7 hours ago by Monika Scislowska Activists dressed as corporate lobbyists hold bags of coal and put up blackened hands as they demonstrate outside an EU summit in Brussels, on Thursday, Oct. 23, 2014. Demonstrators called for EU leaders to resist pressure by the fossil fuel industry and agree an EU 2030 climate and energy package. EU leaders will gather Thursday for a two-day summit in which they will discuss energy and climate change. (AP Photo/Virginia Mayo)
European Union leaders meeting in Brussels to set their new greenhouse gas emissions plan are facing staunch opposition from coal-reliant Poland and other East European countries who say their economies would suffer from the new target.
Poland says it's ready to veto the plan that would oblige the bloc's 28 states to jointly cut their greenhouse gas emissions to 40 percent below the 1990 levels by the year 2030. The EU plan would also require climate-friendly, renewable energy to provide 27 percent of the bloc's needs and demand that energy efficiency increase by a third in the next 16 years.
Poland says that pace is too fast for Eastern European countries that are trying to grow their economies as they restructure old, energy-dependent industries.
Almost 90 percent of Poland's electricity comes from coal. The nation intends to continue that way for decades because mining creates 100,000 direct jobs and many thousands more in related sectors. Warsaw argues that green energy, large wind farms and solar panels still create energy that is too expensive.

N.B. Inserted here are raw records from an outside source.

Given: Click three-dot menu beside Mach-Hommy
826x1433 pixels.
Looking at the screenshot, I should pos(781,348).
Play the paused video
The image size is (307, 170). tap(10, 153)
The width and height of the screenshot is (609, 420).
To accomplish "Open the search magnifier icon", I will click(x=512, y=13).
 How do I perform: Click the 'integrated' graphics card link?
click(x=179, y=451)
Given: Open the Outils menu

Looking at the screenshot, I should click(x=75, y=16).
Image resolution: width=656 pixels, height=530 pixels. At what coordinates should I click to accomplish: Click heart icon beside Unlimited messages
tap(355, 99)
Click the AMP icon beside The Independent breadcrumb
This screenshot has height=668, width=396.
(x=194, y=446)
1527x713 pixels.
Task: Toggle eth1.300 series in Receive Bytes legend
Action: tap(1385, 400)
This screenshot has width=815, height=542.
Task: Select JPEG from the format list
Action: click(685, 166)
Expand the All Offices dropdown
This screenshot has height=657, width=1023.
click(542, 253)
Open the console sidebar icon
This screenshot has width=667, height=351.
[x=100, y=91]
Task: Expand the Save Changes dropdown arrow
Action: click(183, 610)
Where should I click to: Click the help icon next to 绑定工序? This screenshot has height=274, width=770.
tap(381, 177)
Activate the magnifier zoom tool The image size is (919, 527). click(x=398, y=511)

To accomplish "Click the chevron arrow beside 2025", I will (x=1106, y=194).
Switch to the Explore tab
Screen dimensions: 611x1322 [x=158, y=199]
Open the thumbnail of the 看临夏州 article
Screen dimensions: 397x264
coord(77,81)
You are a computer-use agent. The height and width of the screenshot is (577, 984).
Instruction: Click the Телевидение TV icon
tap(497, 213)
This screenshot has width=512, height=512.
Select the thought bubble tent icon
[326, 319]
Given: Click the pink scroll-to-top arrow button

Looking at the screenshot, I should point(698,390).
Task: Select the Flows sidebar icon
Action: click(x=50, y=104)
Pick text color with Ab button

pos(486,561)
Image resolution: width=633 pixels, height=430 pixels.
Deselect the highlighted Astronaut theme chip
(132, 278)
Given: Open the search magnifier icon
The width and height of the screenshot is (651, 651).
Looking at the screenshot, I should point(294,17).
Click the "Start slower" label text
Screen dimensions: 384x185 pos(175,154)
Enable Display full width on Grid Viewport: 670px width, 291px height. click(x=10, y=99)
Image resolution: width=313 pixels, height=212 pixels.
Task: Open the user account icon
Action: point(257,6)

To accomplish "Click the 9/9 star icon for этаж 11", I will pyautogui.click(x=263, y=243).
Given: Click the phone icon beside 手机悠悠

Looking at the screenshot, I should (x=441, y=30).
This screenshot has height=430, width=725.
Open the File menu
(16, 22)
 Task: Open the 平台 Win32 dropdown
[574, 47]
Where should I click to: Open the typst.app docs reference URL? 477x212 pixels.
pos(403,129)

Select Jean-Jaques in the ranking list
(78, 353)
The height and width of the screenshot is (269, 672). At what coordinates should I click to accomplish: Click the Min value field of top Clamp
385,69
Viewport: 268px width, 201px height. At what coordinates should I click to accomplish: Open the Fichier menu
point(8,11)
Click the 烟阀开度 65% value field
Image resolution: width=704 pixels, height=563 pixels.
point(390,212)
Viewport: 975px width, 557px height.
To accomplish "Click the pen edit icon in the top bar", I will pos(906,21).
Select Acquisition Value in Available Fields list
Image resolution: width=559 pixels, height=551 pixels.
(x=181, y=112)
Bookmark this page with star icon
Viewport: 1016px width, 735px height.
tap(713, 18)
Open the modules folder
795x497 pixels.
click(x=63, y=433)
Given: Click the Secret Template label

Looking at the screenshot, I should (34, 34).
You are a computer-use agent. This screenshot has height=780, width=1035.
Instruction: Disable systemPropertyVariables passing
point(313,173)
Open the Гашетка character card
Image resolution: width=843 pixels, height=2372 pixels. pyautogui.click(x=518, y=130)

But a failure to set the new emissions goal at the two-day European summit starting Thursday would delay the groundwork for a crucial global climate deal that is expected to be signed in Paris next year. It would also undermine the EU's position as the leader in the global push to reduce the carbon emissions that scientists say are driving climate change.
"The objective is to agree ... (on) the world's most ambitious, yet cost-effective and fair climate and energy policy framework for the next decade," EU Council President Herman Van Rompuy said.
Last month Poland and five other countries that rely on fossil fuels said while they agree with the need to cut emissions, they will not be forced into any legally binding deals that overlook the realities of their economies.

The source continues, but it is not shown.